南浅浅拍拍乌依的肩道:“问题不大,凡事都有第一次。它们一次性不能吃太多,容易撑坏肚子,现在就很好了,不用喂了。”
南浅浅说罢,将手中装着大米的小竹筒拿回了厨房。
随后又从厨房走了出来,跑回房间,看到仍坐在桌旁的诸葛明渊道:“对了,你刚刚敲门是有什么事情想跟我说吗?”
此时的诸葛明渊,手中正摆弄着从床里侧掏出来的黑白子,放在白布上自己跟自己下棋。
听到南浅浅的问话,才将视线从棋局中挪开,“我来给你送些绿豆点心。”
“点心呢?”
诸葛明渊从第一层衣襟里,掏出一个黄色的纸包裹。
南浅浅凑近,拿过打开。
里面的绿豆点心已经碎成了渣渣。
诸葛明渊想将点心收回,道:“可能是刚刚……被压碎了,不好看那便不吃。”
南浅浅转了个身,将东西护在怀中,道:“哪有给出去的东西再要回去的道理?不给!”
说罢,还将一块没碎得彻底的捏起,放入口中,入口即化,根本就不用嚼。
“好吃。”
“真有这么好吃?”诸葛明渊起身,来到南浅浅旁边。
在南浅浅准备又将一块放入口中的时候,手腕忽然被对方擒住了,随后便是诸葛明渊低下头,将她手中的糕点吃下的画面。

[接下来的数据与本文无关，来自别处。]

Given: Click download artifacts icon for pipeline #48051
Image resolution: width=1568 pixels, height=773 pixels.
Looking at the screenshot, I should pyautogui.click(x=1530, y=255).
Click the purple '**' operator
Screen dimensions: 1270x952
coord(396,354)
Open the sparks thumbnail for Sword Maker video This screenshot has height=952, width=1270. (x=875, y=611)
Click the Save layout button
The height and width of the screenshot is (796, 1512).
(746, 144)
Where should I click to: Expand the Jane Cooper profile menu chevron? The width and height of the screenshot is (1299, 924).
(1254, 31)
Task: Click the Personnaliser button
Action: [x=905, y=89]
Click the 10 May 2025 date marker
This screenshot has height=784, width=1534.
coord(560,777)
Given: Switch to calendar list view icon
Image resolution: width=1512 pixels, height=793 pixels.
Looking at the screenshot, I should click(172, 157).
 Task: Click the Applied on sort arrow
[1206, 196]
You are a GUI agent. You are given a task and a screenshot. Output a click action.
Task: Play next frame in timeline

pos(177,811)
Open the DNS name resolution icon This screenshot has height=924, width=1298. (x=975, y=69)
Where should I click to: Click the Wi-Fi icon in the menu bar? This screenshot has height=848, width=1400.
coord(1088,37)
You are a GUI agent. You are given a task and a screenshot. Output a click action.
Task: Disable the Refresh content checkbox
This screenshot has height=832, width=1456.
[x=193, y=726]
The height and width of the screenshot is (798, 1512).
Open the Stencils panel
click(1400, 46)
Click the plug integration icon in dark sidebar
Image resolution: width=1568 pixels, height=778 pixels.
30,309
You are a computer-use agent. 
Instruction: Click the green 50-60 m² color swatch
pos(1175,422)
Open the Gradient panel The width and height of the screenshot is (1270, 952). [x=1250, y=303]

温润柔软的唇瓣触碰到指尖,南浅浅面色忽然变红,忙将自己的手挣脱出来。
“确实,好吃。”诸葛明渊说罢,不忘舔了一下自己的唇瓣。
南浅浅:“……”
默默吞了口唾沫,逃离般地带着手中的东西逃离出了房间。
房间内,诸葛明渊伸手抚上自己的唇瓣,勾起一丝淡淡的笑意。
怎么办呢?本来只是想逗逗她,却好像越陷越深了。
不过,这也不是什么坏事。
南浅浅一溜风地跑回后院。
此时的乌依正在后院里晒药材,瞧见南浅浅这么风风火火地跑来,还以为是发生了什么大事,“你跑这么急,后面有鬼追你啊?”
南浅浅闻言瞅她一眼,道:“没有,被人调戏了。”
这话一出,乌依眼中立马变出了八卦的味道:“芜湖~”
“你手上拿的是什么?新型毒药吗?”
南浅浅嘴角微抽,“什么毒药,这是绿豆糕!”
乌依上前凑近看了看,“哪家的绿豆糕卖相那么烂?你跟我说一下,我下次避雷。”
“不是,被不小心压坏的。”
“好吃吗?”
“好吃。”
“给我来一些。”
“不给。”南浅浅直接将纸上的绿豆糕残渣炫干净。
乌依:“……”
忽然也不是那么想吃了。
下午,诸葛明渊被南浅浅拉到了后院锄地。
十二月的天,被拉到后院锄地。
诸葛明渊站在那块空地上,风中凌乱。
看向旁边被拉去继续修鸡笼的普尔斯,他最终拿起了南浅浅给自己的锄头。
后院中,厨房门口右边的空地被用来种菜,左边的空地被用来做鸡窝。
可谓是,将土地合理利用到了极致。
诸葛明渊开采好地之后,南浅浅往上面撒了些许耐寒的菜种子,往上面洒了些水,再从厨房旁边的小柴房中拿出一捆稻草,铺开盖在了泥土上。
普尔斯修好鸡笼后,也被乌依支配去了前院。
说是也要在前院挖一块地,种药草。
南浅浅铺好稻草的时候,普尔斯还在挥着锄头锄地松土中。
乌依在挑选着,适合种哪种药种子。
南浅浅拎着菜篮子,扯着诸葛明渊要出门。
“买些肉回来,今晚我想吃肉。”乌依见南浅浅往大门方向走,赶紧喊道。
“好嘞!”南浅浅笑着,将手中的菜篮子塞到了诸葛明渊的手中,出了门。
诸葛明渊看着手中的菜篮子,佯装苦笑道:“你还真是不客气啊,把我当仆人使唤。”
南浅浅回头,给了他一个灿烂的微笑,“怎么?不可以吗?”
诸葛明渊苦笑的神情消失,面上露出些许宠溺的笑容,伸手摸了摸南浅浅的脑袋,道:“可以,只要是你喜欢的,都可以。”